Top of SOURCE EXTRACT

The Company made prepayments to Forward China for inventory purchases of $327,000 and $317,000 at December 31, 2021 and September 30, 2021, respectively, which is included in prepaid expenses and other current assets on the condensed consolidated balance sheets.

 

Promissory Note

 

On January 18, 2018, the Company issued a $1,600,000 promissory note payable to Forward China to fund the acquisition of IPS. The promissory note bears an interest rate of 8% per annum and had an original maturity date of January 18, 2019. Monthly interest payments commenced on February 18, 2018 with the principal due at maturity. The Company incurred and paid $32,000 in interest expense associated with this note in the three months ended December 31, 2021 and 2020. The maturity date of this note was extended to December 31, 2022. The maturity date of this note has been extended on several occasions to assist the Company with liquidity. The Company made principal payments of $50,000 on this note during the three months ended December 31, 2021.

 

Related Party Activity

 

In October 2020, the Company began selling smart-enabled furniture, which is sourced by Forward China and sold in the U.S under the Koble brand name. The Koble brand is owned by The Justwise Group Ltd., a company owned by Terence Wise, Chief Executive Officer and Chairman of the Company. The Company recognized revenues from the sale of Koble products of $540,000 and $186,000 in the three months ended December 31, 2021 and 2020, respectively.

  

 

 15 

 

 

FORWARD INDUSTRIES, INC. AND SUBSIDIARIES
NOTES TO CONDENSED CONSOLIDATED FINANCIAL STATEMENTS

 

 

NOTE 9 LEGAL PROCEEDINGS

 

As previously disclosed, on August 21, 2020, IPS was named a third-party defendant in a patent dispute claim in the U.S. District Court for the Eastern District of New York. The complaint, which contains no specific amount of monetary damages, asserts that certain intellectual property was misappropriated by IPS and one of its former employees.  In October 2021, the Court ruled that the misappropriation claim was invalid. The remaining allegation was that IPS breached a non-disclosure agreement with a party to the case. In January 2022, all claims in this matter were dismissed without prejudice.

Bottom of SOURCE EXTRACT

- **WHAT YOU NEED TO DO**:
1. In the financial notes, what annual interest rate does the promissory note payable to Forward China carry?
2. Please repeat the passage of the financial notes between "Related Party Activity" and "and 2020, respectively.", inclusive.
3. List every date that the legal proceedings section of the financial notes gives.

Top of DATA

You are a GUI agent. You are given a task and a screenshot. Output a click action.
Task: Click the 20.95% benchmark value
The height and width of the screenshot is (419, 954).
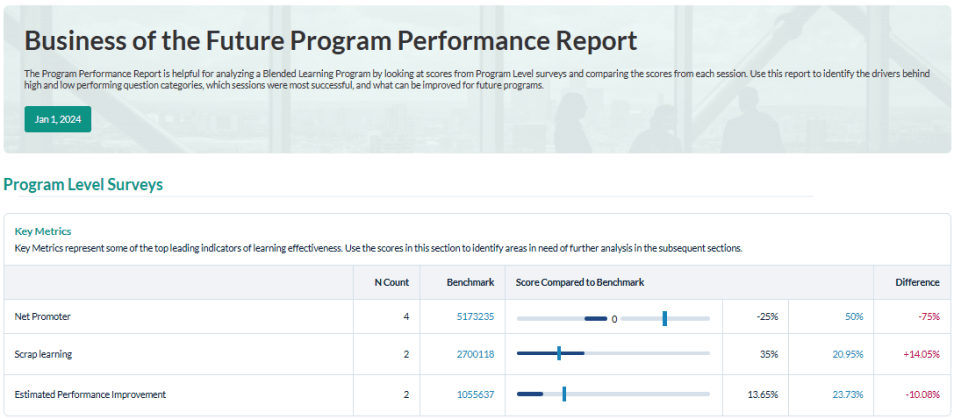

Bottom of DATA

- **PROBLEM SOLUTIONS**:
1. 8% per annum

2.
Related Party Activity

 

In October 2020, the Company began selling smart-enabled furniture, which is sourced by Forward China and sold in the U.S under the Koble brand name. The Koble brand is owned by The Justwise Group Ltd., a company owned by Terence Wise, Chief Executive Officer and Chairman of the Company. The Company recognized revenues from the sale of Koble products of $540,000 and $186,000 in the three months ended December 31, 2021 and 2020, respectively.

3. August 21, 2020; October 2021; January 2022